╔══
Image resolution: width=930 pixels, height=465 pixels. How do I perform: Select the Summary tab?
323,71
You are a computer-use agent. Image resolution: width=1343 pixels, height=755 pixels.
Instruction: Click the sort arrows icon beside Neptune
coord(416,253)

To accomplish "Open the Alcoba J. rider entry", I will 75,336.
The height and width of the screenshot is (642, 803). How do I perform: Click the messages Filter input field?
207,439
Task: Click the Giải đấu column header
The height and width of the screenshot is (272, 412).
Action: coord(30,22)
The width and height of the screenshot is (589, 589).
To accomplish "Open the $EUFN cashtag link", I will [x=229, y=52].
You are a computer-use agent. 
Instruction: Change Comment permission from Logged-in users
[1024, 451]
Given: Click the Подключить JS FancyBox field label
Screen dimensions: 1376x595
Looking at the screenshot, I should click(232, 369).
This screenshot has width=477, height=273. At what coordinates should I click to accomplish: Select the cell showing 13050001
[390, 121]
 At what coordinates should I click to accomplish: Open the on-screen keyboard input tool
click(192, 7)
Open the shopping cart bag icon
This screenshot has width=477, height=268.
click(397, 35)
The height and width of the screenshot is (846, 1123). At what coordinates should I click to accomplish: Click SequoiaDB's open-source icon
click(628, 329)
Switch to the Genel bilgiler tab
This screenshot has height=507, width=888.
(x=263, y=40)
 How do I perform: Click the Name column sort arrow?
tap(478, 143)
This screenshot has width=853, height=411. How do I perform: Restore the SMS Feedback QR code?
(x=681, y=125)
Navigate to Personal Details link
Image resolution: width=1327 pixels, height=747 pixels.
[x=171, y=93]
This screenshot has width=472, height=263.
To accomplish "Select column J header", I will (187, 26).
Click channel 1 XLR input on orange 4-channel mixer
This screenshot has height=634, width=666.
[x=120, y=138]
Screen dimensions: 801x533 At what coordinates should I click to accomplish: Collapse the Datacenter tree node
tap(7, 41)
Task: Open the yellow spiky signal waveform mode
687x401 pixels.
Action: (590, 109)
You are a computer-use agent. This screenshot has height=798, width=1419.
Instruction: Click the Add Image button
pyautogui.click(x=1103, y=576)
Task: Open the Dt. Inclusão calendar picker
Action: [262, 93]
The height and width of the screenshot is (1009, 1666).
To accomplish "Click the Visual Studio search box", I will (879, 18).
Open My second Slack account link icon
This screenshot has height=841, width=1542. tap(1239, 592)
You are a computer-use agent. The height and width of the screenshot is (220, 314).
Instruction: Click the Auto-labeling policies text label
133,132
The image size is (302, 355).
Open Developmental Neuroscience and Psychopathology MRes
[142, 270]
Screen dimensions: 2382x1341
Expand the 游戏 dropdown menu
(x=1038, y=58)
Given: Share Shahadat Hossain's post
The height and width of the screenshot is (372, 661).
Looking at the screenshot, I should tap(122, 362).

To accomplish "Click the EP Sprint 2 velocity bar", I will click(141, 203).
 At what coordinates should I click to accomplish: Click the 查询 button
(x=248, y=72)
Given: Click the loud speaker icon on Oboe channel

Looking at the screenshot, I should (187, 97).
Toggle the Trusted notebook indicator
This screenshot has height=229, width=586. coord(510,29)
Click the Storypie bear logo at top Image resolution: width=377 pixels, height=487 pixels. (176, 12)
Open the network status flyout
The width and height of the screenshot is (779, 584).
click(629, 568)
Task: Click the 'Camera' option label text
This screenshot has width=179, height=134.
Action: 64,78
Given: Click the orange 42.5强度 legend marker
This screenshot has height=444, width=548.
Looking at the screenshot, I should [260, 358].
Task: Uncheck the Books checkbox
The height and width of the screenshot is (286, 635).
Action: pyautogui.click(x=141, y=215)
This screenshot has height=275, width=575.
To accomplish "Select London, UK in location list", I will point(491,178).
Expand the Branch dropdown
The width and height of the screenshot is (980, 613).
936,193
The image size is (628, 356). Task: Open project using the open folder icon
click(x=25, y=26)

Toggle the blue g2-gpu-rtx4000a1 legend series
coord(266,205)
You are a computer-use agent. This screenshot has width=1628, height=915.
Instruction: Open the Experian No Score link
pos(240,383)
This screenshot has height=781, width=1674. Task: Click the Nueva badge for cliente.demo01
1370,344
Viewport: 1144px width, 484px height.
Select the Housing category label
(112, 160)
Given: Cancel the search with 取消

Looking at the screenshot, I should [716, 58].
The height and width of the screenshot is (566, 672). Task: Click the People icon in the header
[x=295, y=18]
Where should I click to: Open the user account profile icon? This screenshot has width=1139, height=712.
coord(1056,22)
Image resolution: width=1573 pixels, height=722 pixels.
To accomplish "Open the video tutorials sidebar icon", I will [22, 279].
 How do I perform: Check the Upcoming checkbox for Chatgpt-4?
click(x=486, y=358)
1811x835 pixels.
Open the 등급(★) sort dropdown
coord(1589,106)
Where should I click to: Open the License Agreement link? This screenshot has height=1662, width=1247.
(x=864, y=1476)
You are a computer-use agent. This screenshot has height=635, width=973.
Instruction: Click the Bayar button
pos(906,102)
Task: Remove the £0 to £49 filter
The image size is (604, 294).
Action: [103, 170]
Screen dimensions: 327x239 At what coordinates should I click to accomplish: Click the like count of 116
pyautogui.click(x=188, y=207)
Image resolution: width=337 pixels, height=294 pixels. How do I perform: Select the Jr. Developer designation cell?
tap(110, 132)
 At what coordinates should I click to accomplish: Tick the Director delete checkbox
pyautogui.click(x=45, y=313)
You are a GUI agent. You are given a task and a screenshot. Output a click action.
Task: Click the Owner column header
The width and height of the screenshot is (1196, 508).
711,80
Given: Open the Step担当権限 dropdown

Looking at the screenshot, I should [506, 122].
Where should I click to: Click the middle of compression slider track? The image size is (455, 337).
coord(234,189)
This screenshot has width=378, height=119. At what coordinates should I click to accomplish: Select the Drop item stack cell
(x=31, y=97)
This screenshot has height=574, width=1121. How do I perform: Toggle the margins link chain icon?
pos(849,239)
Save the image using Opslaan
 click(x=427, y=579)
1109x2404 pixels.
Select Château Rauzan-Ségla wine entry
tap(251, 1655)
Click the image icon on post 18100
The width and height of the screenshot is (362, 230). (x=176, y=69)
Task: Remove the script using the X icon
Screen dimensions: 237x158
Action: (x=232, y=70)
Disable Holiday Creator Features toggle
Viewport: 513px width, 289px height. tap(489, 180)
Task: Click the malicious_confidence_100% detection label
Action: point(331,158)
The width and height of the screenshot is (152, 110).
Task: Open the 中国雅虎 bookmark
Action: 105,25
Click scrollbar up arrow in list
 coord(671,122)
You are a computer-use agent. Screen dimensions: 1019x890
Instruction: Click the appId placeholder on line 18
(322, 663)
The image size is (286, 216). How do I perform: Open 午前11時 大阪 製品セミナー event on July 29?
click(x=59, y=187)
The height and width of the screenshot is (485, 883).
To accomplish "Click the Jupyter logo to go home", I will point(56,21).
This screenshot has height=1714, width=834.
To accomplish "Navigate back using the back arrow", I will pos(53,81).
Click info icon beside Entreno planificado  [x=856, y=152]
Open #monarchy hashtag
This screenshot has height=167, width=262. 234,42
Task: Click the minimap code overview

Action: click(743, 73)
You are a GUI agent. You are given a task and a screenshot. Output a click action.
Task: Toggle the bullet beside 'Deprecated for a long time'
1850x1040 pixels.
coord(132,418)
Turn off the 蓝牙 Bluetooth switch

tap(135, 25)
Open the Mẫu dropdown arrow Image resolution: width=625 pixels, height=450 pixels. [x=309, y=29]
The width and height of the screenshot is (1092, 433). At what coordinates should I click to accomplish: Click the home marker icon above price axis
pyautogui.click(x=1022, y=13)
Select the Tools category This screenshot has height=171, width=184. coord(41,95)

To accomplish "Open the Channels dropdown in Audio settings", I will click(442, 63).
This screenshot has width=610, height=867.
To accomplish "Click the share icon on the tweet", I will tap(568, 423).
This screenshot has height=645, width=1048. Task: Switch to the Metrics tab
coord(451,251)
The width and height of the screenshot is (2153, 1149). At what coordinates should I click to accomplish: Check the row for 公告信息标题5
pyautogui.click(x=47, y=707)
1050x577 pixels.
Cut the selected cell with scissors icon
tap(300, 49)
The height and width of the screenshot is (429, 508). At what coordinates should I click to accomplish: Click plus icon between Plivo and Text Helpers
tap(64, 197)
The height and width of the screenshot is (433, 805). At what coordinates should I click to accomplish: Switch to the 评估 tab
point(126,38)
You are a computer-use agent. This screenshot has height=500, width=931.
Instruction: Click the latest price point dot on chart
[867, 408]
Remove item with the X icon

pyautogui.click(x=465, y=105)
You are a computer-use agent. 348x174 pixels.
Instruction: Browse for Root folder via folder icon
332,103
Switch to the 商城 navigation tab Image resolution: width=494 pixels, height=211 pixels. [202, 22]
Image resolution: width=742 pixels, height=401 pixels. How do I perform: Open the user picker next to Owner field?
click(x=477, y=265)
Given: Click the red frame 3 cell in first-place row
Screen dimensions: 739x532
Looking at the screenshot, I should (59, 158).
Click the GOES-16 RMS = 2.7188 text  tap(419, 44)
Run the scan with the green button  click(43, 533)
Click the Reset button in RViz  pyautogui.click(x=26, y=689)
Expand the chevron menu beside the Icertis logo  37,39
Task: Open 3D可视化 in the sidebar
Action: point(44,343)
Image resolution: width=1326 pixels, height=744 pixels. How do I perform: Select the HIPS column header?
╚══
REQUIREMENT: Retype the material from the line containing "The image size is (628, 356)." through the line containing "Action: [103, 170]", including both of those lines.

EXERCISE ANSWER:
The image size is (628, 356). Task: Open project using the open folder icon
click(x=25, y=26)

Toggle the blue g2-gpu-rtx4000a1 legend series
coord(266,205)
You are a computer-use agent. This screenshot has width=1628, height=915.
Instruction: Open the Experian No Score link
pos(240,383)
This screenshot has height=781, width=1674. Task: Click the Nueva badge for cliente.demo01
1370,344
Viewport: 1144px width, 484px height.
Select the Housing category label
(112, 160)
Given: Cancel the search with 取消

Looking at the screenshot, I should [716, 58].
The height and width of the screenshot is (566, 672). Task: Click the People icon in the header
[x=295, y=18]
Where should I click to: Open the user account profile icon? This screenshot has width=1139, height=712.
coord(1056,22)
Image resolution: width=1573 pixels, height=722 pixels.
To accomplish "Open the video tutorials sidebar icon", I will [22, 279].
 How do I perform: Check the Upcoming checkbox for Chatgpt-4?
click(x=486, y=358)
1811x835 pixels.
Open the 등급(★) sort dropdown
coord(1589,106)
Where should I click to: Open the License Agreement link? This screenshot has height=1662, width=1247.
(x=864, y=1476)
You are a computer-use agent. This screenshot has height=635, width=973.
Instruction: Click the Bayar button
pos(906,102)
Task: Remove the £0 to £49 filter
The image size is (604, 294).
Action: [103, 170]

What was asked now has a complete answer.